SOURCE EXTRACT:

· · ·

Palm OS revision now due in first half of 2009

by Tom Krazit

A new operating system for Palm may not arrive until the middle of next year, instead of early next year.

(Credit: CNET)

Palm's bid to join the modern era of mobile computing will have to wait a little longer.

The company reported yet another quarterly loss last week, and The Register noticed that Palm CEO Ed Colligan has tweaked the shipping expectations for the company's new Linux-based operating system, known as Palm OS II. Once thought to arrive in early 2009, the new operating system is now targeted for the first half of 2009, which generally means May-June 2009 in the tech industry.

Palm has managed to keep its brand afloat over the past year with the success of the Centro, an inexpensive version of the Treo. Palm sold more than 1 million smartphones during the past quarter, but it's not clear whether Palm actually makes any money on the sale of a Centro. The company reported a net loss of $41.9 million for the quarter.

· · ·

DATA EXTRACT:

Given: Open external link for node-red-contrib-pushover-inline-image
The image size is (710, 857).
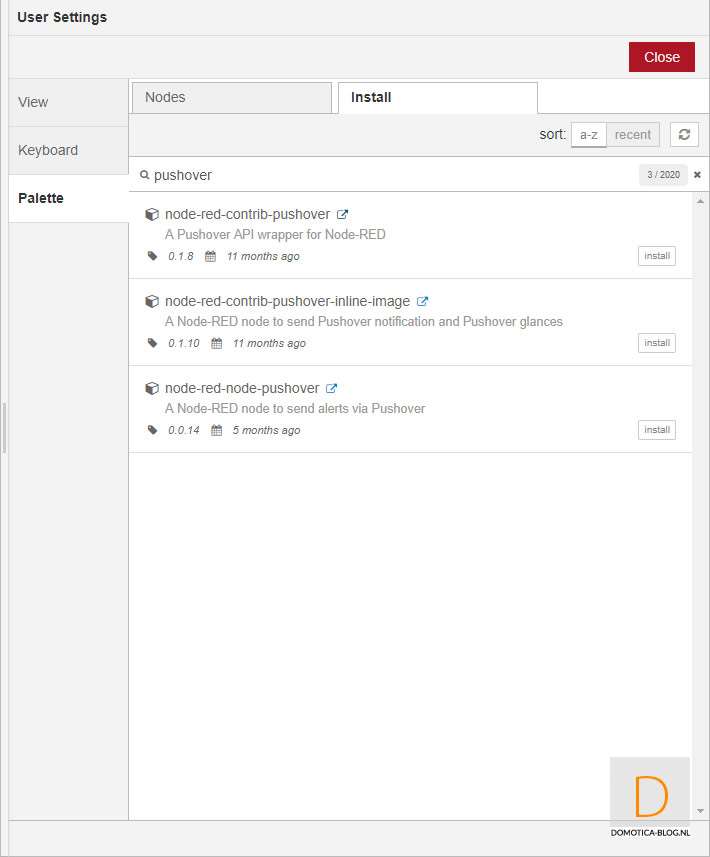Looking at the screenshot, I should [422, 301].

· · ·

DIRECTIONS: Write the next few sentences of the article on Palm's delayed operating system, picking up after its final sentence. The lines that come after the Palm OS article are separate material.

REPLY TO THE TASK:
If it wasn't for Palm's decision to embrace the Windows Mobile operating system--used on its latest Treo Pro handset--the company might have gone out of business long ago. The current version of Palm OS was first introduced in 2004 and hasn't really been updated since 2006. An awful lot has changed in this market since then, and Palm desperately needs new software to challenge the likes of Apple, Research In Motion, Symbian, and now Google.

Tom Krazit writes about the ever-expanding world of Internet search, including Google, Yahoo, online advertising, and portals, as well as the evolution of mobile computing. He has written about traditional PC companies, chip manufacturers, and mobile computers, spending the last three years covering Apple. E-mail Tom.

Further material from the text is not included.